INSTRUÇÕES DO EXERCÍCIO:
1 > Por favor, imprima o trecho do texto sobre a Chapecoense entre "A demissão de" e "estruturais do clube.", inclusive.
2 > Segundo o texto sobre a Chapecoense, as afirmações abaixo estão corretas? Responda sim ou não a cada uma e cite as palavras do texto que decidem.
(a) A demissão do técnico foi anunciada na véspera do jogo contra o Vitória.
(b) Entre 2019 e 2024, o clube trocou de técnico dez vezes.
(c) Cada técnico permaneceu em média 4,2 meses no cargo.
3 > No texto sobre a Chapecoense, quantos dos sete primeiros jogos após demissões terminaram em vitória?

TRECHO SELECIONADO:
^^^^^^^^
A demissão de Gilmar Dal Pozzo pela Chapecoense, anunciada na véspera do confronto contra o Vitória neste domingo de Páscoa, representa mais um capítulo na trajetória errática de um clube que ainda busca estabilidade técnica e administrativa desde a tragédia de 2016. Os números revelam uma realidade preocupante: nos últimos cinco anos, a Verdão do Oeste obteve apenas 28% de aproveitamento nos primeiros jogos após mudanças de comando técnico, indicando que as demissões podem não ser a solução imediata para os problemas estruturais do clube.
Padrão de instabilidade reflete gestão fragmentada
A análise dos dados da Chapecoense entre 2019 e 2024 mostra que o clube teve 14 mudanças de técnico no período, com média de permanência de apenas 4,2 meses por profissional. Dos sete primeiros jogos após demissões registrados neste recorte temporal, apenas dois resultaram em vitória, três em empate e dois em derrota. O aproveitamento de 33% de pontos conquistados contrasta drasticamente com a média nacional de 42% registrada por clubes da primeira e segunda divisão em situações similares, segundo dados da CBF.
^^^^^^^^
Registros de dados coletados
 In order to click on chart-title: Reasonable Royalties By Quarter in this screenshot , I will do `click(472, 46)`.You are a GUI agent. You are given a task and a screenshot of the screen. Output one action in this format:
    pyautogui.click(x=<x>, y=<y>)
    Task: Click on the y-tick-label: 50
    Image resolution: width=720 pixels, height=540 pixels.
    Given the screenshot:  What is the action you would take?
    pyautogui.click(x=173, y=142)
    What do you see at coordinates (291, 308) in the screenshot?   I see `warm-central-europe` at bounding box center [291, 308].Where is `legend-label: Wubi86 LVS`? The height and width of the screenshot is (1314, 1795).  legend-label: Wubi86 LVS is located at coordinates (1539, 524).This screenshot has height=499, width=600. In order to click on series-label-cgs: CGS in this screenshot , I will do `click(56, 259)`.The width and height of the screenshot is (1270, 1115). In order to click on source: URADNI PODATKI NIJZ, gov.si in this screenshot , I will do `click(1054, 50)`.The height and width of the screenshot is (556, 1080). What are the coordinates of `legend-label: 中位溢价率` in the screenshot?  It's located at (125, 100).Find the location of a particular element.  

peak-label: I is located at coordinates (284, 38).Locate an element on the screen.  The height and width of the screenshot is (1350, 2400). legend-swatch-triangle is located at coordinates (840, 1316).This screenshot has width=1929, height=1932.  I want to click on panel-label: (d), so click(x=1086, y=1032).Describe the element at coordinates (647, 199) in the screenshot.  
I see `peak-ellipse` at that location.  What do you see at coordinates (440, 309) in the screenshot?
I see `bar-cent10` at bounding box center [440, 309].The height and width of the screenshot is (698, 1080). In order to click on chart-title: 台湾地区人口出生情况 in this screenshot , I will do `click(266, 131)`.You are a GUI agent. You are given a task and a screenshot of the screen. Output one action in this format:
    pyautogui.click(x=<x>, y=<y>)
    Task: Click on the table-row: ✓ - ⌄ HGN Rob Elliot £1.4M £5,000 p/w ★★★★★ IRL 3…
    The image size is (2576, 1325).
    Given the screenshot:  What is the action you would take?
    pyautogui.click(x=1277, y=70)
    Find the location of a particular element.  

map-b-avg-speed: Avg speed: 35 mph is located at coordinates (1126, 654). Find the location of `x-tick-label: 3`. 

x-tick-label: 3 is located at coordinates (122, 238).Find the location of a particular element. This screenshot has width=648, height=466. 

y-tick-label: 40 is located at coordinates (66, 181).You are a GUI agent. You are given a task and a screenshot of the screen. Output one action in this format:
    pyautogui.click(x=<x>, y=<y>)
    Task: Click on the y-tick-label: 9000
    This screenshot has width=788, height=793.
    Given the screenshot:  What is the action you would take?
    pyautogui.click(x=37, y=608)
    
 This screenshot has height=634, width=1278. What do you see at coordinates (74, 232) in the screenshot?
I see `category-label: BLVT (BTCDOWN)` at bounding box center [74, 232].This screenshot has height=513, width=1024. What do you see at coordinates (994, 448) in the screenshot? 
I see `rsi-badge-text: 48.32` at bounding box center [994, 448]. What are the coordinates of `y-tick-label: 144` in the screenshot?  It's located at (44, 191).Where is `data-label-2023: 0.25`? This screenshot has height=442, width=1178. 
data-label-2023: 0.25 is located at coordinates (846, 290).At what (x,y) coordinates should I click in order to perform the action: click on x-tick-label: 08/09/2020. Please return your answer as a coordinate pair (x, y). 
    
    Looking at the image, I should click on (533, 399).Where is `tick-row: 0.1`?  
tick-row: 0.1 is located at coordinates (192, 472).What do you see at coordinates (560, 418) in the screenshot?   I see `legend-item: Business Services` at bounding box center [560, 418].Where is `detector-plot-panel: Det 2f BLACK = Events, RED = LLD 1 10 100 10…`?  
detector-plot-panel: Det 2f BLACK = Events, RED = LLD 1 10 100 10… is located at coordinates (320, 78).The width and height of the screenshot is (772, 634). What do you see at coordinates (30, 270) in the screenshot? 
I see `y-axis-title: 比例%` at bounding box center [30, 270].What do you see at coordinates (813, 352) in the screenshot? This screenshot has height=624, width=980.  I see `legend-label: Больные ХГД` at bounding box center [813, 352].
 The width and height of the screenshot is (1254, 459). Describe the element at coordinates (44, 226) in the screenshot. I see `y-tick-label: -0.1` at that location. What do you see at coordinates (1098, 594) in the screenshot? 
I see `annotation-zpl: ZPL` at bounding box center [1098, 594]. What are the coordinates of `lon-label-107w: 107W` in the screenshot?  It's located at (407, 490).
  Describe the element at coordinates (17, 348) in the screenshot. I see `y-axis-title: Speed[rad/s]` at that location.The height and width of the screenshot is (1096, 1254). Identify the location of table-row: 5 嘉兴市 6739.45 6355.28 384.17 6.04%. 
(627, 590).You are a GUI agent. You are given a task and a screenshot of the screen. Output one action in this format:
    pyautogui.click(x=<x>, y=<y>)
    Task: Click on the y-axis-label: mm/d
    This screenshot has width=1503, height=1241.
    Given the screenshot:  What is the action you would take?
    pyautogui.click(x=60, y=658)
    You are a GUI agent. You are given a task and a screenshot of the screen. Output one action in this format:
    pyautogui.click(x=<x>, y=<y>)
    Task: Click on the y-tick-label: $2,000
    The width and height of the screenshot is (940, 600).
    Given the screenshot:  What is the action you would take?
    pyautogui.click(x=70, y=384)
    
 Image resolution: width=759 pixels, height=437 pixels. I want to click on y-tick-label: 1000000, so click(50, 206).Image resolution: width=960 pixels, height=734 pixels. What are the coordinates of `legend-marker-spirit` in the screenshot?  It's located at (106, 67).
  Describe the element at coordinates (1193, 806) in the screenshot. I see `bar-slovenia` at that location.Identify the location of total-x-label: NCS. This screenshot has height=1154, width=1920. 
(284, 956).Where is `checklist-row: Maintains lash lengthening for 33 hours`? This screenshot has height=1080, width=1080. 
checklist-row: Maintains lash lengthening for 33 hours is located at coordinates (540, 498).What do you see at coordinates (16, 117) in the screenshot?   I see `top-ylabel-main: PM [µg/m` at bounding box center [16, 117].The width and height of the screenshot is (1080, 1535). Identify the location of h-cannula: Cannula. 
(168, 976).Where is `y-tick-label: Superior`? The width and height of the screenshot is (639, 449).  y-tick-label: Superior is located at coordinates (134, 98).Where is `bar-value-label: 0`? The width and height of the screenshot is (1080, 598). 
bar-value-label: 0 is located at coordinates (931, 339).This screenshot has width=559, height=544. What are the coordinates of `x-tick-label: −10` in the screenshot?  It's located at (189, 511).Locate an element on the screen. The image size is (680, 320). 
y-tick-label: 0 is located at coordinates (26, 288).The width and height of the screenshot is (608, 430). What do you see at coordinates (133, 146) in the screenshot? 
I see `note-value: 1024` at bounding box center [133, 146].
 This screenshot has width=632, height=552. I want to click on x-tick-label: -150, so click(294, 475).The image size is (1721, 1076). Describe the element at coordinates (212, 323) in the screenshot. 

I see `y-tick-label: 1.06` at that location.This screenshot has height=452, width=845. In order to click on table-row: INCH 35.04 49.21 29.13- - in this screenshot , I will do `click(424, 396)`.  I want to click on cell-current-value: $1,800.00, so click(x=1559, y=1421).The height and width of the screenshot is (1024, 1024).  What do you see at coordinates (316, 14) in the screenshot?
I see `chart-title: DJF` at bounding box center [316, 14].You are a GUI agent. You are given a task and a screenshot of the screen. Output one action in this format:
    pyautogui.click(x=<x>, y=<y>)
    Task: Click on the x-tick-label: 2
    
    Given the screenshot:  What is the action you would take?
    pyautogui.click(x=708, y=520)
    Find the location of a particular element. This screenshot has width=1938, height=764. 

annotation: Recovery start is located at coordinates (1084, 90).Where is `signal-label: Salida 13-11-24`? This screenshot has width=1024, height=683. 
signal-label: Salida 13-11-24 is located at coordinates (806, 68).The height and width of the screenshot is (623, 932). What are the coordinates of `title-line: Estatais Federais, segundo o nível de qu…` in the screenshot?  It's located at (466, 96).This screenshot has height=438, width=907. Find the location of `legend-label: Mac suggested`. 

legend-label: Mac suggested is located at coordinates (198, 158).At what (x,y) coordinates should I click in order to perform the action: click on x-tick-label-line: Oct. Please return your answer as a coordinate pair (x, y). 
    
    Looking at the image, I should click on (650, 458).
^^^^^^^^
RESPOSTAS ABAIXO:
1 >
A demissão de Gilmar Dal Pozzo pela Chapecoense, anunciada na véspera do confronto contra o Vitória neste domingo de Páscoa, representa mais um capítulo na trajetória errática de um clube que ainda busca estabilidade técnica e administrativa desde a tragédia de 2016. Os números revelam uma realidade preocupante: nos últimos cinco anos, a Verdão do Oeste obteve apenas 28% de aproveitamento nos primeiros jogos após mudanças de comando técnico, indicando que as demissões podem não ser a solução imediata para os problemas estruturais do clube.

2 >
(a) Sim: "anunciada na véspera do confronto contra o Vitória neste domingo de Páscoa".
(b) Não: "o clube teve 14 mudanças de técnico no período".
(c) Sim: "com média de permanência de apenas 4,2 meses por profissional".

3 > Dois.